:: TASK ITEM ::
Each line of the data must be reproduced as it appears.

:: MATERIAL TO PROCESS ::
● ● ●

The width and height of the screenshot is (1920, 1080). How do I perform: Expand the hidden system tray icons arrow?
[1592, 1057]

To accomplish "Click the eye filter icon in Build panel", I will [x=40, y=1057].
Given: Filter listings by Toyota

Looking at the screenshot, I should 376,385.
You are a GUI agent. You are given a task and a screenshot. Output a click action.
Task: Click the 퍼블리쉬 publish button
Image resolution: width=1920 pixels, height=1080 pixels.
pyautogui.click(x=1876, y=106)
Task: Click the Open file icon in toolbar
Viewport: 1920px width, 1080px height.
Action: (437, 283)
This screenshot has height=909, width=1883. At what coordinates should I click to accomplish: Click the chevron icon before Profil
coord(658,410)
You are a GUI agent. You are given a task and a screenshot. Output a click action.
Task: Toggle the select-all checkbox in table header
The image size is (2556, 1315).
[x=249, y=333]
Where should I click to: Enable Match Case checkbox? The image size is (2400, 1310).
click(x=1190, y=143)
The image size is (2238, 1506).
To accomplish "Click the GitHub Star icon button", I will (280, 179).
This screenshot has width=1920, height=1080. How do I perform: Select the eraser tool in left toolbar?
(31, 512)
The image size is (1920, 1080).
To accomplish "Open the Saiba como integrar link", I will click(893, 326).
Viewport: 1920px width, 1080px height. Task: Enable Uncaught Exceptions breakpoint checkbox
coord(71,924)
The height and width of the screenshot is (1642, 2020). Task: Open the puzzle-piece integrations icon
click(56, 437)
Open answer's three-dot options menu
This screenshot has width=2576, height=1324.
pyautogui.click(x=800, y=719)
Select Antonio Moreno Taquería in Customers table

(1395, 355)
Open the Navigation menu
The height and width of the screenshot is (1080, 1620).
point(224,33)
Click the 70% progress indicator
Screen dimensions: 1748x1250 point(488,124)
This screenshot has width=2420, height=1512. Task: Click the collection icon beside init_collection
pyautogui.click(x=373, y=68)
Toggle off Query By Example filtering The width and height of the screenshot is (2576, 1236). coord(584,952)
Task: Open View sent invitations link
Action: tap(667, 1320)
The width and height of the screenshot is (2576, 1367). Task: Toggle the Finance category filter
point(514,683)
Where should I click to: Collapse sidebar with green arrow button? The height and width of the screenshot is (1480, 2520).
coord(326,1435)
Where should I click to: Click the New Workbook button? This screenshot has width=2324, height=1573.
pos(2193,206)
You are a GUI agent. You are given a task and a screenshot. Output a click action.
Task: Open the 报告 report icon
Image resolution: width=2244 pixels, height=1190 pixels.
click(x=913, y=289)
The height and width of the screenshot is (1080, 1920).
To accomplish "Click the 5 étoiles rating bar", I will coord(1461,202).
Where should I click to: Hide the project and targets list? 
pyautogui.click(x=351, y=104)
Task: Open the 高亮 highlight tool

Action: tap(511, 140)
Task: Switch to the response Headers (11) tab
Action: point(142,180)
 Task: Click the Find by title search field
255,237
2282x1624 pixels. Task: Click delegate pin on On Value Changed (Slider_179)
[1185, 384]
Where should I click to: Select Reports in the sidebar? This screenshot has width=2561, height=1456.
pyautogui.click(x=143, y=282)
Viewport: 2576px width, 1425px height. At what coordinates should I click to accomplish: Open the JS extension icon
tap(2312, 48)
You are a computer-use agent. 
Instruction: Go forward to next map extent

● ● ●

:: REPLY ::
The width and height of the screenshot is (1920, 1080). How do I perform: Expand the hidden system tray icons arrow?
[1592, 1057]

To accomplish "Click the eye filter icon in Build panel", I will [x=40, y=1057].
Given: Filter listings by Toyota

Looking at the screenshot, I should 376,385.
You are a GUI agent. You are given a task and a screenshot. Output a click action.
Task: Click the 퍼블리쉬 publish button
Image resolution: width=1920 pixels, height=1080 pixels.
pyautogui.click(x=1876, y=106)
Task: Click the Open file icon in toolbar
Viewport: 1920px width, 1080px height.
Action: (437, 283)
This screenshot has height=909, width=1883. At what coordinates should I click to accomplish: Click the chevron icon before Profil
coord(658,410)
You are a GUI agent. You are given a task and a screenshot. Output a click action.
Task: Toggle the select-all checkbox in table header
The image size is (2556, 1315).
[x=249, y=333]
Where should I click to: Enable Match Case checkbox? The image size is (2400, 1310).
click(x=1190, y=143)
The image size is (2238, 1506).
To accomplish "Click the GitHub Star icon button", I will (280, 179).
This screenshot has width=1920, height=1080. How do I perform: Select the eraser tool in left toolbar?
(31, 512)
The image size is (1920, 1080).
To accomplish "Open the Saiba como integrar link", I will click(893, 326).
Viewport: 1920px width, 1080px height. Task: Enable Uncaught Exceptions breakpoint checkbox
coord(71,924)
The height and width of the screenshot is (1642, 2020). Task: Open the puzzle-piece integrations icon
click(56, 437)
Open answer's three-dot options menu
This screenshot has width=2576, height=1324.
pyautogui.click(x=800, y=719)
Select Antonio Moreno Taquería in Customers table

(1395, 355)
Open the Navigation menu
The height and width of the screenshot is (1080, 1620).
point(224,33)
Click the 70% progress indicator
Screen dimensions: 1748x1250 point(488,124)
This screenshot has width=2420, height=1512. Task: Click the collection icon beside init_collection
pyautogui.click(x=373, y=68)
Toggle off Query By Example filtering The width and height of the screenshot is (2576, 1236). coord(584,952)
Task: Open View sent invitations link
Action: tap(667, 1320)
The width and height of the screenshot is (2576, 1367). Task: Toggle the Finance category filter
point(514,683)
Where should I click to: Collapse sidebar with green arrow button? The height and width of the screenshot is (1480, 2520).
coord(326,1435)
Where should I click to: Click the New Workbook button? This screenshot has width=2324, height=1573.
pos(2193,206)
You are a GUI agent. You are given a task and a screenshot. Output a click action.
Task: Open the 报告 report icon
Image resolution: width=2244 pixels, height=1190 pixels.
click(x=913, y=289)
The height and width of the screenshot is (1080, 1920).
To accomplish "Click the 5 étoiles rating bar", I will coord(1461,202).
Where should I click to: Hide the project and targets list? 
pyautogui.click(x=351, y=104)
Task: Open the 高亮 highlight tool

Action: tap(511, 140)
Task: Switch to the response Headers (11) tab
Action: point(142,180)
 Task: Click the Find by title search field
255,237
2282x1624 pixels. Task: Click delegate pin on On Value Changed (Slider_179)
[1185, 384]
Where should I click to: Select Reports in the sidebar? This screenshot has width=2561, height=1456.
pyautogui.click(x=143, y=282)
Viewport: 2576px width, 1425px height. At what coordinates should I click to accomplish: Open the JS extension icon
tap(2312, 48)
You are a computer-use agent. 
Instruction: Go forward to next map extent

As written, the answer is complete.